Conflict of interest warning issued
Businessmen should avoid seeking political favors: official
A senior Chinese discipline official on Saturday highlighted China’s commitment to fight corruption in business and government by warning business people of the dangers of seeking political influence for financial gain.
It is abnormal for entrepreneurs to ask government officials to protect their business and obtain political influence, which is unfair competition and dangerous, according to Minister of Supervision Yang Xiaodu in a speech at the China Development Forum.
“His speech echoed the call of Chinese President Xi Jinping to establish a new type of government- business relations based on sincerity and honesty,” Su Wei, a professor at the Party School of the CPC Chongqing Municipal Committee, told the Global Times, adding that Yang stressed the need to fight corruption as part of the economic reform.
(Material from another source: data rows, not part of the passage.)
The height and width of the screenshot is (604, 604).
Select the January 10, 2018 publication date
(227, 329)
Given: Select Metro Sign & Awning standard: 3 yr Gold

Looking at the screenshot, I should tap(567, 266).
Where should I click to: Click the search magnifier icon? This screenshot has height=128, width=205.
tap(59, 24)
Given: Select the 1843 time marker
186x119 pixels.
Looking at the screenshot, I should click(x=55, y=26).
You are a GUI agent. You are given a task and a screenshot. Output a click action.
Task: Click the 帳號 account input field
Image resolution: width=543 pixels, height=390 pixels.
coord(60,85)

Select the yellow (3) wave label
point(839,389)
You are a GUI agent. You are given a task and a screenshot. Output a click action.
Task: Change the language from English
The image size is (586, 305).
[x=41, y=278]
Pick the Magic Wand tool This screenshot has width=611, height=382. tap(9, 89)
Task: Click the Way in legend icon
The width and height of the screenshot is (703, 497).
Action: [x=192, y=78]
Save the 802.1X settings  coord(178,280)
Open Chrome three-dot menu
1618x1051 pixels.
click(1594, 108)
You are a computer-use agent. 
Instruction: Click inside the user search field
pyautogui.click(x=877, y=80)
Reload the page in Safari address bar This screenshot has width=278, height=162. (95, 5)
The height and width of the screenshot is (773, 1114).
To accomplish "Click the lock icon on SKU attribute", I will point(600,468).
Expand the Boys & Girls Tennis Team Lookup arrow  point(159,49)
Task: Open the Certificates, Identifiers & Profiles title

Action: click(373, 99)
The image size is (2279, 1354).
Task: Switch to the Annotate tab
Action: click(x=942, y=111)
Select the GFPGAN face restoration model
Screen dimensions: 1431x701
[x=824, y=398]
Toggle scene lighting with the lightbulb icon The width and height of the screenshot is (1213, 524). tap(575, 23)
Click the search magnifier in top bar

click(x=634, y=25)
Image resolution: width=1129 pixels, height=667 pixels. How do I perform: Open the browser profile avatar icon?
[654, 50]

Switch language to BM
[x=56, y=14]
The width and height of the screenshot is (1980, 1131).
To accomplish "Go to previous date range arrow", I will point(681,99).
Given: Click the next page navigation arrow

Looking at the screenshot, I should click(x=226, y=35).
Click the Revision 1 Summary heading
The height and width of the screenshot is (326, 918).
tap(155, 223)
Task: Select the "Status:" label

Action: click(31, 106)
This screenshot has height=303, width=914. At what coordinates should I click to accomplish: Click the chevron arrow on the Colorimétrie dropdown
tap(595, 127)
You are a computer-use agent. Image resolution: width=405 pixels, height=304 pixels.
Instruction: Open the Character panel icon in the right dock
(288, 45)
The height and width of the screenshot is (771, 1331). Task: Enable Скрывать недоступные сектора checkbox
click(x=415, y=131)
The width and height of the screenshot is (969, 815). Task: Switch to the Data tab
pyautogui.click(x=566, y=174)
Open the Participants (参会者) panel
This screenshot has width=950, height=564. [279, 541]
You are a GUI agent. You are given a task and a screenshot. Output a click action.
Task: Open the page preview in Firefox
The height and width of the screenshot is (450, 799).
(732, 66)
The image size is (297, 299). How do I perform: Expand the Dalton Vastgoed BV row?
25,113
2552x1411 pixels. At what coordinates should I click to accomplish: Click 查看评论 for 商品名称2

“The fight against corruption in business is also part of China’s efforts to safeguard political security,” Gao Bo, an anti- graft expert at the Chinese Academy of Social Sciences, told the Global Times.
To some extent, some businessmen are even capable of controlling local governments, such as influencing the reassignment of government employees, Gao explained.
The most common way is once businessmen succeed in bribing officials, they try to raise their political stature by gaining membership in local people’s congresses or people’s political consultative conferences, Su said.
They try to influence government policies that favor their interests or their business interests, Su added.
Some officials profit from this practice through rent, intervening in construction projects and embezzlement of public funds, Yang said at the forum.
The huge resources of Chinese companies are not supposed to be used to “corrupt” government officials and society, seek personal gain or taint relations between officials and businesses, he said.
Government- business ties shall remain “close” and “clean,” Yang said, adding that they should respect each other and unite for the public good.
The key to “comprehensively deepen reforms” is to achieve economic reform, the core of which is relations between the government and businesses, Su said.
Yang warned that discipline inspection departments will fight any “private arrangement” and make sure the market determines the allocation of resources.
In January, the Central Commission for Discipline Inspection called for intra- Party supervision and strict procedures for the selection and promotion of officials to guarantee the selection of clean officials for the central and local governments, Xinhua reported.
China began a pilot supervisory system reform in 2016 in Beijing and North China’s Shanxi and East China’s Zhejiang provinces. The system requires a new committee to supervise public servants who exercise some form of authority.